2.20.2008

I'm Leaving

I've made the decision to leave my job.

Yesterday, I felt I was underminded yet again and, when I complained about it - to someone who has given me nothing but praises inthe past two years (and yes, I deserved all of them) - she backed up the underminer. Truthfully, it really wasn't even a complaint as I'm very professional and have been around for a long time, it was more of a - this occurred and I'm not certain why, please advise.

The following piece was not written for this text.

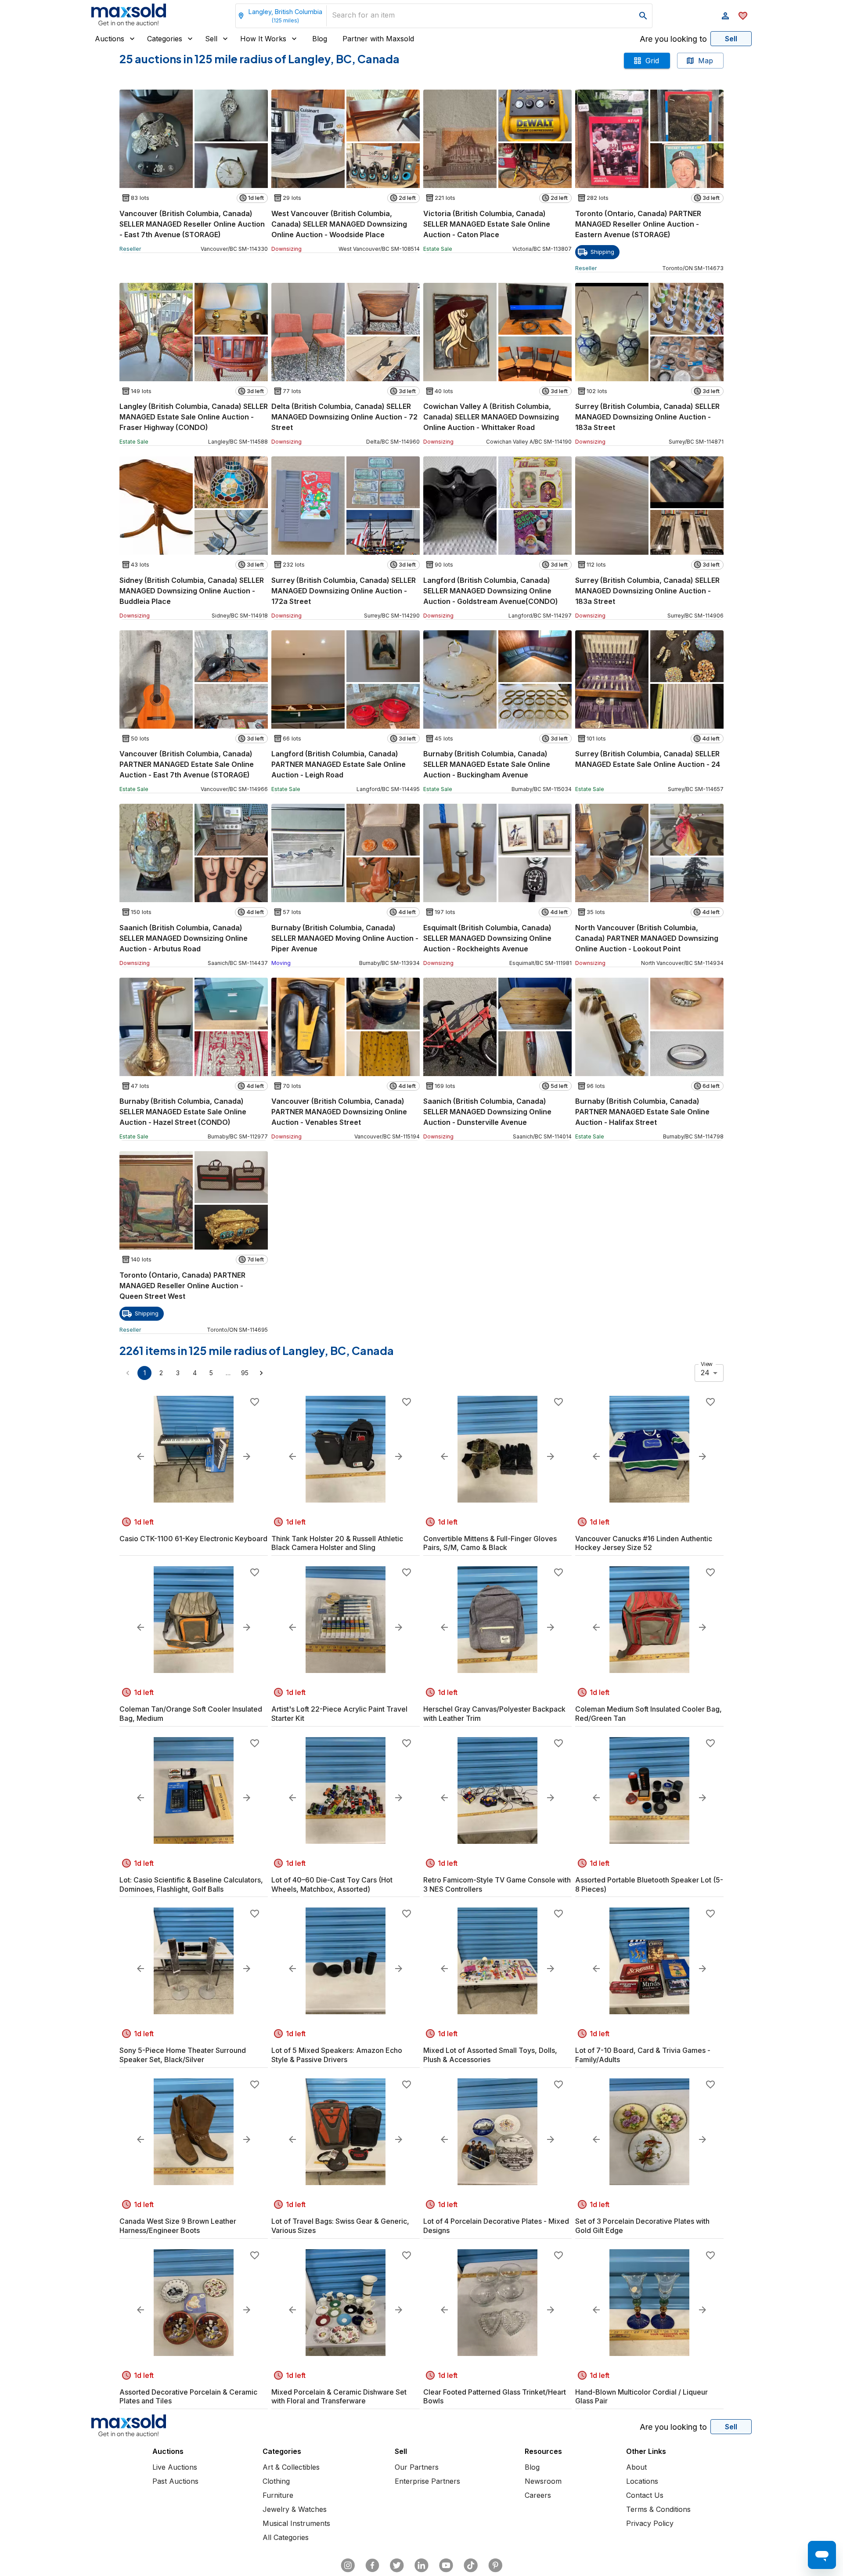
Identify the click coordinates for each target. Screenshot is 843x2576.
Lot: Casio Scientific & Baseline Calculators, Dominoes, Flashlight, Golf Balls (191, 1884)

The bottom line is this, when I joined this organization two years ago, I was told they wanted someone who was very independent and a self starter, which I am. The first few months of me working here, I literally was told, this is sort of how this program runs but, we're open to any new thoughts and suggestions you may have. When I came up with said thoughts and suggestions it was always - cool! Love that idea. I don't recall there ever being a problem with anything I've ever done and if anything, my ideas may have been added to - by people who have more experience than I - but NEVER shot down, NEVER. In fact, I was liked so much that I was given a promotion after less than a year of working for said organization and was even told on more than one occassion - you don't have to check in with everything you want to do, just summarize your doings in an email every so often- (which I took to mean about twice a week) and no one EVER said anything about it. (Now, I seem to have developed a problem with communication.) That style of working has worked for me and been effective for the programs. I have increased enrollment, attendance and retention to the highest levels EVER in the history of all the programs I manage. I have created the most diverse and engaging programs for the children (hence high enrollment and attendance) and please keep in mind, my programs are for children in the middle - high school age range, children who DON'T have to come to these kinds of programs because the can run the street, be unsupervised but, they CHOOSE to come because of the changes I have made. Also, and I have been told this on more than one occasion, I've bought a great deal of professionalism to the programs - something the "higher ups" felt was missing before I took over (home - program relations, -school - program relations, - outside agency - program relations) and, since I cleaned house with staff and hired new people, I was told - your staff is the most professional we've had at these programs, blah, blah , blah. And, it's all true.

Now, in the middle of a school year, a position is created for someone who has a TOTALLY different management style than anyone I've ever worked with. Even as a fresh out of college 20 year old teacher I was told - go teach kid- and given pointers along the way. This person calls CONSTANTLY throughout the day. Actually asked me once why I wasn't at my desk (there is such a thing as peeing, meetings, lunch, stretching ones legs, etc.) and basically micro-manages me. I am not a micro-managing type person, I never have been and never will be. That is not my way. I've never had issue with anyone who was a supervisor of mine. I have letters of recommendation applauding me and evaluations specifically noting how I am adaptable, take criticism well and am eager to learn from those with more experience.

It is at the point where the other day, I had a dream about this woman. That is way too much for me. I am done. My health and well being are way more important than any job.

Now the scary part. After stringent calculations, I have about 5 months worth of money on which to live. Technically, if I need to, I can live off of my tenants rent but, with all of the repairs I've had to do in the house and with the possiblity that ANYTHING may happen at ANYTIME in here, I think its best I not do that.

So, I have already begun the search. The good part about this job is that with all of the conferences and meetings I must attend, I've made lots of contacts. I've already sent my resume off to people who I've met. And, if worse comes to worst, I can always return to the classroom.

So, my letter is typed, signed and is going in on Friday morning. Wish me luck.